Benvenuti al Sud, dove è vietato anche ammalarsi. Non si fa prevenzione: ecco perché nel Mezzogiorno si muore prima

Una sanità a dir poco vergognosa con disuguaglianze sociali inaccettabili per un Paese civile e un’Italia che viaggia a due velocità sul fronte della salute

Una sanità a dir poco vergognosa con disuguaglianze sociali inaccettabili per un Paese civile, e un’Italia che viaggia ancora a due velocità sul fronte della salute. Ormai non è una novità che il nostro Sistema Sanitario pubblico, pur essendo uno dei migliori al mondo, da solo non ce la fa, ma quello che continua a stupire è come si possa morire di malattie oggi curabili solo perché le liste d’attesa per un esame ospedaliereo hanno tempi biblici e quelli privati costano troppo.

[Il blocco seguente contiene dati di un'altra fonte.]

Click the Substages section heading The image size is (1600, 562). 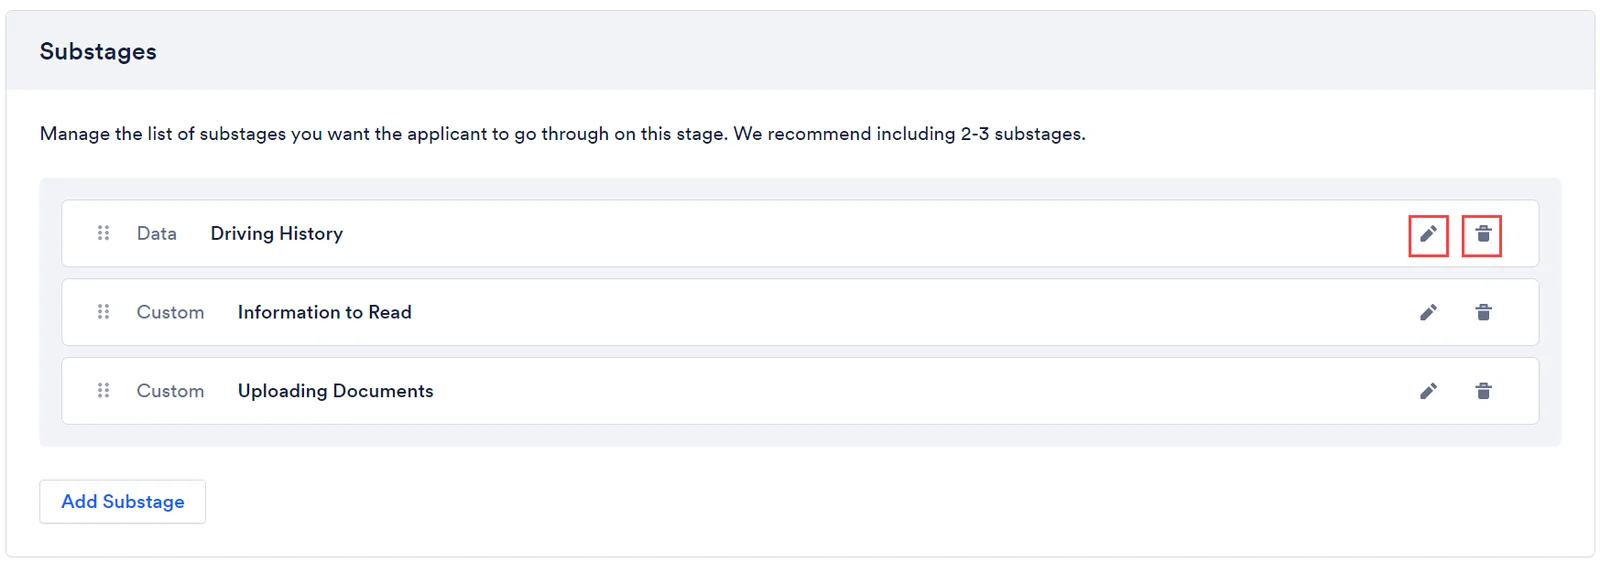click(x=98, y=51)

Gli italiani persino sulla morte non sono tutti uguali, chi vive al Nord infatti sopravvive a tumori e patologie croniche,  chi ha avuto invece, la sfortuna di nascere al Sud deve farsi il segno della croce. L’ultima istantanea scattata dall’Osservatorio nazionale sulla salute fotografa una coperta sempre più corta sulla sanità italiana che in tutto il Mezzogiorno, ma in fondo allo stivale ancora di più, risente del fallimento del Servizio Sanitario Nazionale, anche nella sua ultima versione federalista, che non è riuscito a ridurre le differenze di spesa e dunque il gap tra Regione e Regione. Differenze che con il passare degli anni sono aumentate ancora di più.

Strategie visibili – La spesa sanitaria incide per oltre il 70 per cento sul bilancio delle Regioni, ma siccome la domanda aumenta la politica del risparmio taglia le prestazioni e aumenta il costo ticket a carico dei pazienti. E così succede che l’aspettativa di vita nella provincia di Trento è di oltre l’85 per cento, dato che però crolla in Campania, dove la speranza di vita alla nascita è la più bassa del Paese. Eppure chi risiede nel Mezzogiorno contribuisce al pari degli altri cittadini a finanziare il SSN attraverso le tasse, ricevendo in cambio meno servizi e di qualità peggiore. Dunque, rileva il Rapporto, dove la prevenzione funziona, la salute degli italiani è più al sicuro, con meno morti per tumori e malattie croniche come il diabete e l’ipertensione, anche per le strategie di diagnosi e per i trattamenti. Per quanto riguarda i tumori oggetto di programmi di screening, gli effetti dell’introduzione di misure efficaci di prevenzione secondaria sono visibili nelle aree del Paese dove si è iniziato prima e dove la copertura è ottimale. A Trento lo screening preventivo per il tumore del colon retto raggiunge una copertura del 72 per cento, mentre in Puglia la copertura degli screening preventivi per questo tumore arriva appena al 13. Questo anche perchè nel meridione una persona su quattro non ha soldi per pagarsi le cure e accedere a prestazioni private.

L’assitenza che non c’è – E la tendenza peggiora nel tempo, come ha spiegato Walter Ricciardi, direttore dell’Osservatorio, secondo cui la soluzione sarebbe riorganizzare il Servizio Sanitario nelle aree che sono rimaste indietro con un’esperienza manageriale che selezioni le migliori competenze. Non solo. Siamo longevi ma invecchiamo male, sono tanti gli italiani non autosufficienti tra gli anziani: l’11 per cento degli ultra-sessantacinquenni non è in grado di svolgere le attività quotidiane in modo autonomo. Anche se rispetto a due anni fa è aumentata l’aspettativa di vita, i nostri anziani non godono di buona salute proprio perché non si investe abbastanza nella prevenzione. Basti pensare che una donna anziana in Svezia vive in cattive condizioni negli ultimi 5 anni di vita e un’italiana negli ultimi 16. Un problema che oltre alla salute mette a rischio anche i conti della sanità visto che oltre un italiano su cinque ha più di 65 anni e nel tempo il  dato è destinato ad aumentare. Quindi ci saranno seri problemi per garantire un’adeguata assistenza di base con il sistema pubblico. Insomma, nel nostro Paese ci sono le morti senza un perché e quelle con un perché che mette i brividi e suscita ancora più rabbia.